Pimarchy automatically configures ufw (Uncomplicated Firewall) to secure your system:

  • Default Incoming: Deny
  • Default Outgoing: Allow
  • SSH (Port 22): Limited (rate-limited to prevent brute-force attacks)

To manage firewall rules, use standard ufw commands: sudo ufw status.


Configuration

All theming is driven by a single file:

config/theme.conf   # colours, fonts, icons, spacing

Edit it and re-run bash install.sh to regenerate and apply every configuration file.

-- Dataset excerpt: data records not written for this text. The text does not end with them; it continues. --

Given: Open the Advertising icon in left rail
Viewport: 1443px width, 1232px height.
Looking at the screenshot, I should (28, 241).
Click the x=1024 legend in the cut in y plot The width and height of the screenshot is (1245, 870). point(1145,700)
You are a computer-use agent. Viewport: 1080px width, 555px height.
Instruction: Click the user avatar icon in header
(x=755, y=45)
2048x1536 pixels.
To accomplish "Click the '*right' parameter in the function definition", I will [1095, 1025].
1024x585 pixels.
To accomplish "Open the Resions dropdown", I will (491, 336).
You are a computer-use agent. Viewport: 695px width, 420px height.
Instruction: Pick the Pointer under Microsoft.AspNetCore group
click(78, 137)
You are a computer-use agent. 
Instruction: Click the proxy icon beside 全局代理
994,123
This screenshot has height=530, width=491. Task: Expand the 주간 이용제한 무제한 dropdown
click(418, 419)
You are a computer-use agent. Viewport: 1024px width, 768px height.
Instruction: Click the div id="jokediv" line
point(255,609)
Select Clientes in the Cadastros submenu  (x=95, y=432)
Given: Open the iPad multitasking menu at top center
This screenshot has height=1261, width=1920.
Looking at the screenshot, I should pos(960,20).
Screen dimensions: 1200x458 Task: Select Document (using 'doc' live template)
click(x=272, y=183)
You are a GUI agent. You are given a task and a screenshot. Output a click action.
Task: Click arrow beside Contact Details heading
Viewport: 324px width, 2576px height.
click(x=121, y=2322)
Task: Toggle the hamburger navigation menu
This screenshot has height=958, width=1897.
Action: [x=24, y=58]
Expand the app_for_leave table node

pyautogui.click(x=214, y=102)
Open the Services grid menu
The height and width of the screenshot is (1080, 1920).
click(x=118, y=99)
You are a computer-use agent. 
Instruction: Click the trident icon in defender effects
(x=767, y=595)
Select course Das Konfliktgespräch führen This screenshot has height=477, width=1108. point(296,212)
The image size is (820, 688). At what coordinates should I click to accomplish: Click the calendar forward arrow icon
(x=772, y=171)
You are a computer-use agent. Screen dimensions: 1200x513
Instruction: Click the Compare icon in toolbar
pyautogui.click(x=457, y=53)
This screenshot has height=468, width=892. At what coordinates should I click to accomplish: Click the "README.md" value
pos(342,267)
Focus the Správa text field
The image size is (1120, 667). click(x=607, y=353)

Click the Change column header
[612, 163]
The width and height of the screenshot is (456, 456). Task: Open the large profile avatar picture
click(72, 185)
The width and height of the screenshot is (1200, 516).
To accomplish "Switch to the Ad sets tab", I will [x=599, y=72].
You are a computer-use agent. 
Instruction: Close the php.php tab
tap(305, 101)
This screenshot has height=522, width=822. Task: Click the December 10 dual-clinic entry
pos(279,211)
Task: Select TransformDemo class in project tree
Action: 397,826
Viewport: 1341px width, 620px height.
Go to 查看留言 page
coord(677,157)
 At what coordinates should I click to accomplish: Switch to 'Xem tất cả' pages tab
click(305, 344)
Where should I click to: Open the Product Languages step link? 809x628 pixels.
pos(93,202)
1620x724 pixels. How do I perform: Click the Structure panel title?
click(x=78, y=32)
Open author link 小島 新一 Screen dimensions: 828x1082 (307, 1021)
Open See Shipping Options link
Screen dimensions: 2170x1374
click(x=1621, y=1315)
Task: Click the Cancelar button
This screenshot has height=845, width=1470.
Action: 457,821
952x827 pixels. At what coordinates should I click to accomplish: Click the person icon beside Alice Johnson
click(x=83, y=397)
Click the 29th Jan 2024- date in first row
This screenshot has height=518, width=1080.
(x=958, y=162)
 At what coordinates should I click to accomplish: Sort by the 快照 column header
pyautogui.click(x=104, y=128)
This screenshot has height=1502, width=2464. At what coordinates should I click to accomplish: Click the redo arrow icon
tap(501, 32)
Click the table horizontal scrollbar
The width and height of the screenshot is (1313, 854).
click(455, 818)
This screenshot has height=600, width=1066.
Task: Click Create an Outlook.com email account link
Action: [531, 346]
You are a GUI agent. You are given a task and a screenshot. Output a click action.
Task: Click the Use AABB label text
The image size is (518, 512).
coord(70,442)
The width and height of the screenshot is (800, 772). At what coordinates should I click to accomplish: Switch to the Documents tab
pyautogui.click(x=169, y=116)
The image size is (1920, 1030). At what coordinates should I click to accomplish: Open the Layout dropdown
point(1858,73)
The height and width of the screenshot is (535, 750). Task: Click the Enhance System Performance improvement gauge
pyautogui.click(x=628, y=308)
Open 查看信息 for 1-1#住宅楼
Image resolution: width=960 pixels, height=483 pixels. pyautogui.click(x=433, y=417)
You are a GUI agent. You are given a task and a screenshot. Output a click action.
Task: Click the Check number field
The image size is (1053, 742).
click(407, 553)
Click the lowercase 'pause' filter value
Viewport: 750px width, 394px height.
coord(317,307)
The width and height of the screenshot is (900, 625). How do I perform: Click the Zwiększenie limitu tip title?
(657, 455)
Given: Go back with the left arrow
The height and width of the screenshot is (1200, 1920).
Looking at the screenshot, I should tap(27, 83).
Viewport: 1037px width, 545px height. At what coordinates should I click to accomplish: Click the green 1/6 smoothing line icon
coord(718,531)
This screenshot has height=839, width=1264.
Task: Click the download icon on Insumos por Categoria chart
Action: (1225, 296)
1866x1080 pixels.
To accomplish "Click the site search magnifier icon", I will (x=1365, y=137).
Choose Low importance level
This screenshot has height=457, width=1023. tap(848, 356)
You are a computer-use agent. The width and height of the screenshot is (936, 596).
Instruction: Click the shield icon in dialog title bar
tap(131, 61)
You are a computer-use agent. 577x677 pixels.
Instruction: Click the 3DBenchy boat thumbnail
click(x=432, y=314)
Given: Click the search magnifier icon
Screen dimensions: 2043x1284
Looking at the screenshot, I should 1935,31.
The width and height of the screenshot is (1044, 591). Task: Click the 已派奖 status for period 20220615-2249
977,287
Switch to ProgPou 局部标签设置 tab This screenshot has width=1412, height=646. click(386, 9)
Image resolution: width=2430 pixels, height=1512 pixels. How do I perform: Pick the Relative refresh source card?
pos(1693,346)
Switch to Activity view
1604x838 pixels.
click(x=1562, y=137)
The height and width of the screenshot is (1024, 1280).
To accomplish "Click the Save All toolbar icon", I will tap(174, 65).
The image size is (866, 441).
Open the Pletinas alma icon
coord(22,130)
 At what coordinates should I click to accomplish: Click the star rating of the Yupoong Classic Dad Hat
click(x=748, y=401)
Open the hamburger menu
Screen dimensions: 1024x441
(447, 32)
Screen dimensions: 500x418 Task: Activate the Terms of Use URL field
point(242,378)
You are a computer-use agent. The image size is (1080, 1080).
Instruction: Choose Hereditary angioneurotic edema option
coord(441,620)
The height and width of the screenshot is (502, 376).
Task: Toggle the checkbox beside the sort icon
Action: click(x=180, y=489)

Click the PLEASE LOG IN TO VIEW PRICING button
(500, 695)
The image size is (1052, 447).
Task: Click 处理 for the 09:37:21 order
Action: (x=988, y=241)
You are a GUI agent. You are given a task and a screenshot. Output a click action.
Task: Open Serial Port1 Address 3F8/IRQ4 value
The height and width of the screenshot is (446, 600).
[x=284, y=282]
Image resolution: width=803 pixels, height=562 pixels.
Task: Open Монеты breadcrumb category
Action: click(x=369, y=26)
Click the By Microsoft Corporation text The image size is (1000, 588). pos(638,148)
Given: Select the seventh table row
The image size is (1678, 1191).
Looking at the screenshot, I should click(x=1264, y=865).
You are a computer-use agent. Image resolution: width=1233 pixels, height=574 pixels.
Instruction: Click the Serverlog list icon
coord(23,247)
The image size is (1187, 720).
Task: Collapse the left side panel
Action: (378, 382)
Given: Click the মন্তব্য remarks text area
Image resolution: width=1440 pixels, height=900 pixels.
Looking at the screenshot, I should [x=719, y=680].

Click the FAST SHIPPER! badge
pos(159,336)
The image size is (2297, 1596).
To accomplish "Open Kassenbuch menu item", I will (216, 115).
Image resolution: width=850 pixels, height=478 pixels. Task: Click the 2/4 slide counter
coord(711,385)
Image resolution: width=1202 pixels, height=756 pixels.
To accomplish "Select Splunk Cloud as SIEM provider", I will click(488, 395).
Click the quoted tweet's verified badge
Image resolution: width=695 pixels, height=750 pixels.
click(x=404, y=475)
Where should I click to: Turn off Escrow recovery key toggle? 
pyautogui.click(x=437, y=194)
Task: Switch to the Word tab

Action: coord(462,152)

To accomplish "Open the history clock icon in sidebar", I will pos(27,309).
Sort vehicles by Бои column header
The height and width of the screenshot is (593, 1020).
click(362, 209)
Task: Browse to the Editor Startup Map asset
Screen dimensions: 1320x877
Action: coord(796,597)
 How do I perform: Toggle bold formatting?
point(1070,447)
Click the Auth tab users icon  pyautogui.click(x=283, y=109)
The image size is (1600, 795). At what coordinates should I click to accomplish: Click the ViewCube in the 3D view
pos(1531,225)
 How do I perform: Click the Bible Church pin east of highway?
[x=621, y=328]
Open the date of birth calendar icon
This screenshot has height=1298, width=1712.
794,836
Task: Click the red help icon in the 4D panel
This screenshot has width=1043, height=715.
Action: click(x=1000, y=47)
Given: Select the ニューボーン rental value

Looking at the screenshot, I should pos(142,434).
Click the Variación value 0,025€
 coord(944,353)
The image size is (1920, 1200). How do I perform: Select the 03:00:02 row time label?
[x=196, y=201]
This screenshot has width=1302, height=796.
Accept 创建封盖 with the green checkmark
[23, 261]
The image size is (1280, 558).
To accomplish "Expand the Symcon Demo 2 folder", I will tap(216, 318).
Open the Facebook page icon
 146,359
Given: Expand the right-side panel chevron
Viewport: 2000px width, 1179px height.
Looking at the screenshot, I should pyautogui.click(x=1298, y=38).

Individual configs can also be edited directly under ~/.config/ after install.


Uninstallation

bash uninstall.sh

Restores your original configuration backups, optionally removes installed packages, and reverts the boot environment to standard Pi OS console defaults.


Validation

bash validate.sh

Checks script syntax, template variables, and file existence. Run this before every commit.


Project Structure

├── install.sh                  # Main provisioning script
├── uninstall.sh                # Reverts everything
├── validate.sh                 # Pre-commit validator
├── lib/
│   └── functions.sh            # All shared library functions
├── config/
│   ├── theme.conf              # Centralised theme variables
│   ├── modules.conf            # Module registry (template → target)
│   ├── hypr/                   # Hyprland + wallpaper + screenshot helper
│   ├── waybar/                 # Waybar config + CSS
│   ├── rofi/                   # Rofi launcher + power menu
│   ├── mako/                   # Notification daemon config
│   ├── terminal/               # Alacritty config
│   ├── shell/                  # Bash aliases
│   ├── starship/               # Starship prompt
│   ├── gtk/                    # GTK2 / GTK3 theme settings
│   ├── btop/                   # btop config + Ravenwood colour theme
│   └── opencode/               # OpenCode agent config
└── .github/workflows/          # CI — syntax + permission checks

Backup System

  • First install backs up original configs to ~/.config/Pimarchy-backup/
  • Subsequent installs create timestamped snapshots: previous-YYYYMMDD-HHMMSS/
  • uninstall.sh restores from the original backup

Acknowledgements

Inspired by Omarchy by Basecamp / DHH.

About

Pimarchy provisions a barebones Pi OS Lite installation into a fully configured, modern Wayland desktop environment inspired by Omarchy.